- _GIVEN DATA_
###
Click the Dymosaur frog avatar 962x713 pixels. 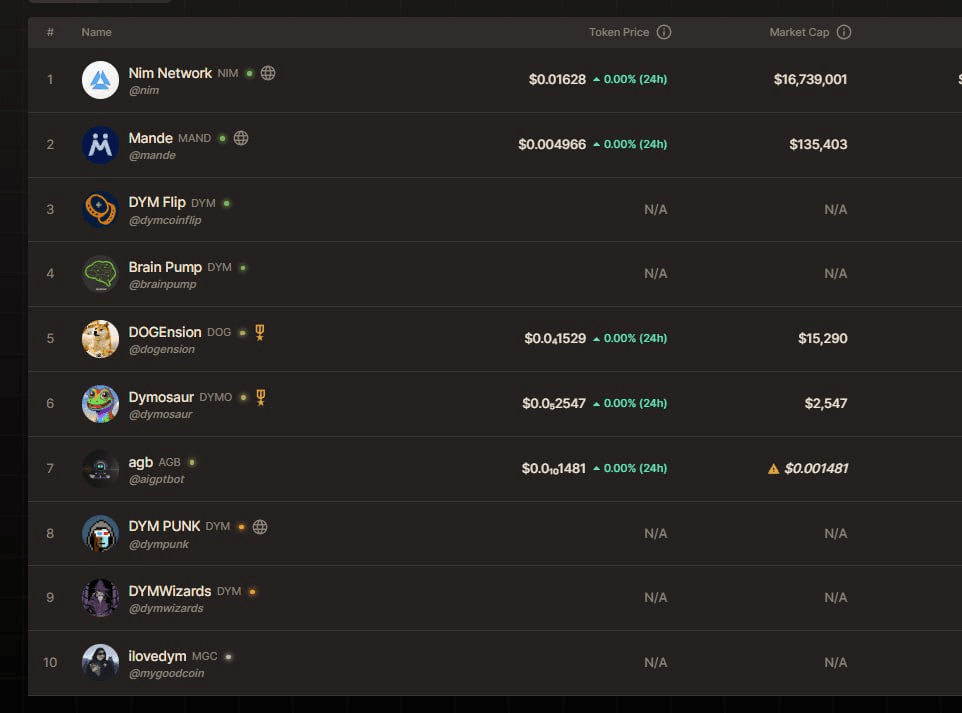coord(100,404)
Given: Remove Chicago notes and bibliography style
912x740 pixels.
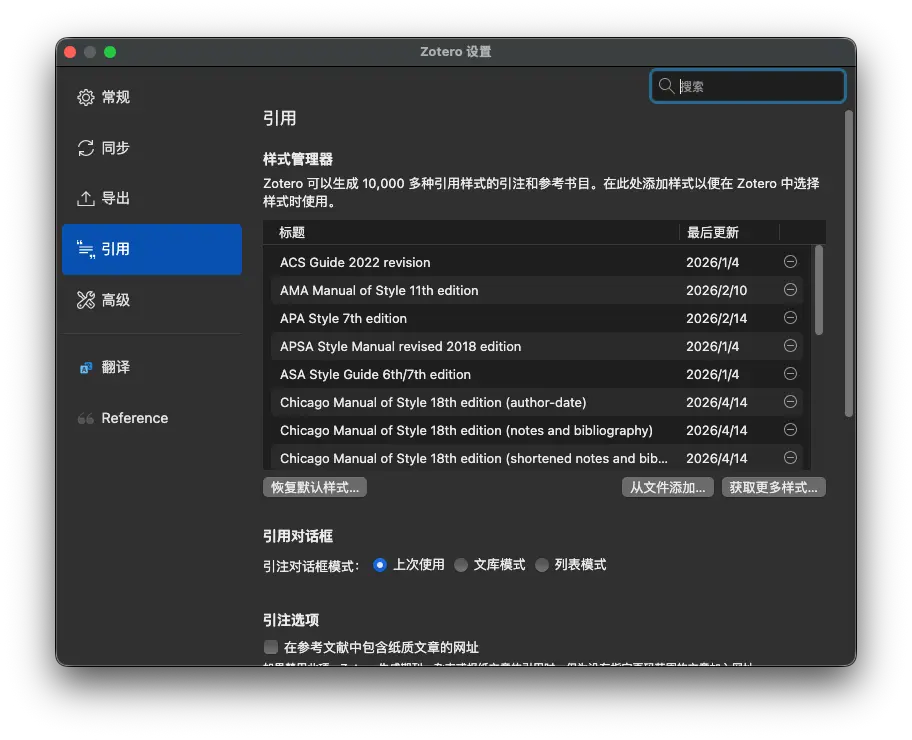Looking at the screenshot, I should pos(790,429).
###
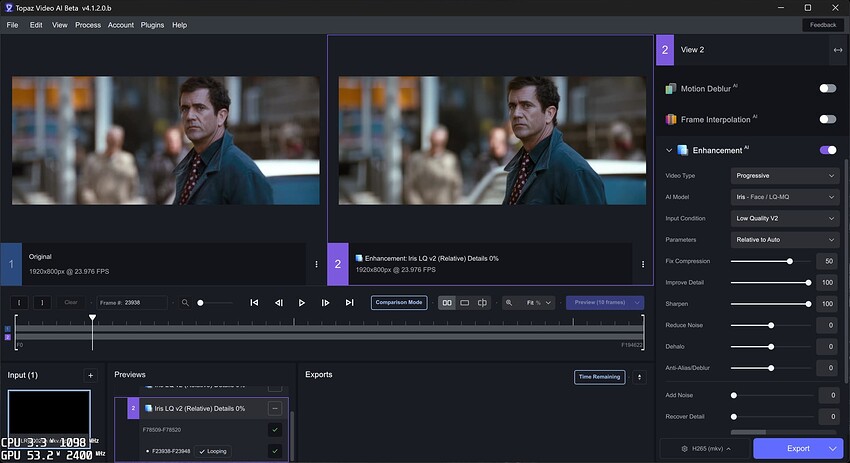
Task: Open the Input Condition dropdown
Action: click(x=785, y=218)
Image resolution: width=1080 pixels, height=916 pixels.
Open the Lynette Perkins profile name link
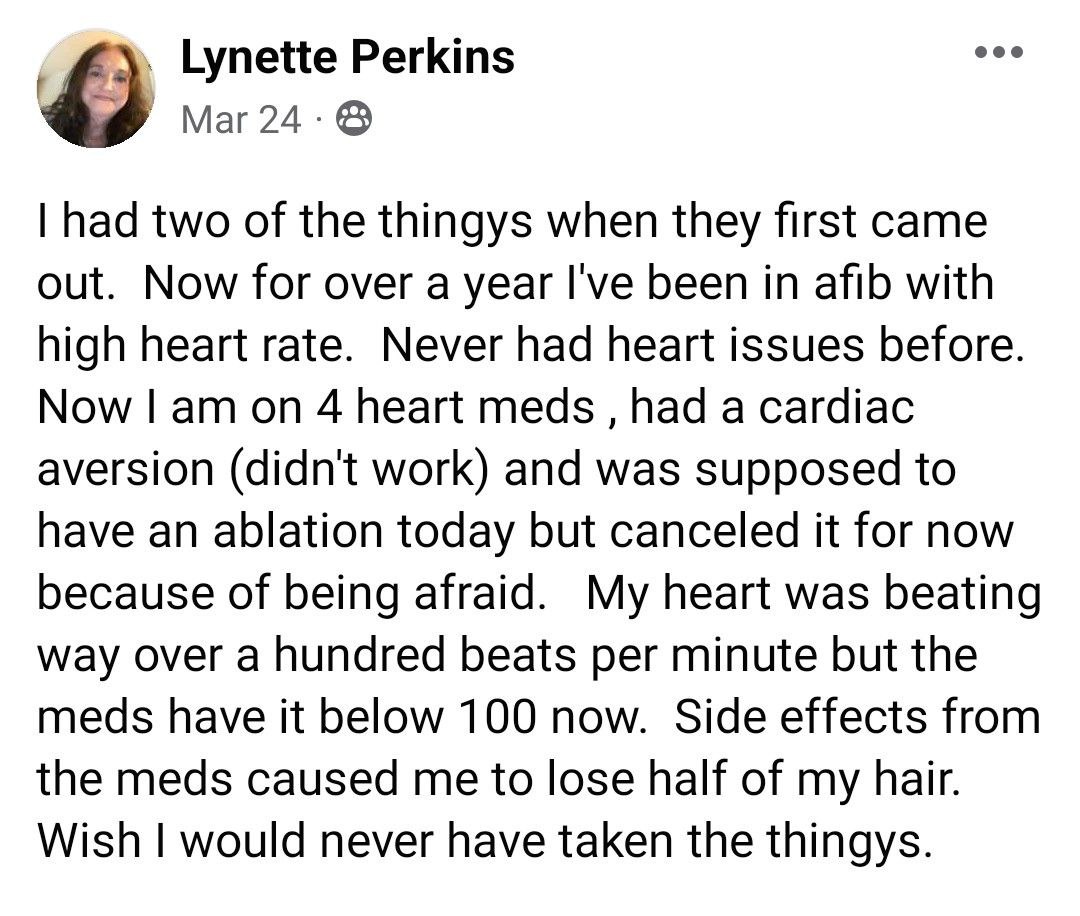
###
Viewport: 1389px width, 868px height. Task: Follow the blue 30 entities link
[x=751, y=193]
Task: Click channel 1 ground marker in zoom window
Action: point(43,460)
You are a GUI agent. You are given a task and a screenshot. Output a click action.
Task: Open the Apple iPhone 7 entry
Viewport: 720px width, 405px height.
###
- _WORK TO COMPLETE_
Render the stretch of the listing from the line containing "Viewport: 1389px width, 868px" through the line containing "Viewport: 720px width, 405px height." as a JSON list of strings, with one string per line and any blank lines omitted.

- _ANSWER TO THE TASK_
[
  "Viewport: 1389px width, 868px height. Task: Follow the blue 30 entities link",
  "[x=751, y=193]",
  "Task: Click channel 1 ground marker in zoom window",
  "Action: point(43,460)",
  "You are a GUI agent. You are given a task and a screenshot. Output a click action.",
  "Task: Open the Apple iPhone 7 entry",
  "Viewport: 720px width, 405px height."
]